BEGIN EXTRACTED MATERIAL

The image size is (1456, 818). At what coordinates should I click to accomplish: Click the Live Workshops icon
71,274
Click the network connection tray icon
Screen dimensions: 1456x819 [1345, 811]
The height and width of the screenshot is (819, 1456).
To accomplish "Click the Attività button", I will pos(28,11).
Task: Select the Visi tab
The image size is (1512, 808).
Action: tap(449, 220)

END EXTRACTED MATERIAL

▶ _ASSIGNED TASK_:
An exact repeat of all the entries above is required.

▶ _ANSWER FOR THE TASK_:
The image size is (1456, 818). At what coordinates should I click to accomplish: Click the Live Workshops icon
71,274
Click the network connection tray icon
Screen dimensions: 1456x819 [1345, 811]
The height and width of the screenshot is (819, 1456).
To accomplish "Click the Attività button", I will pos(28,11).
Task: Select the Visi tab
The image size is (1512, 808).
Action: tap(449, 220)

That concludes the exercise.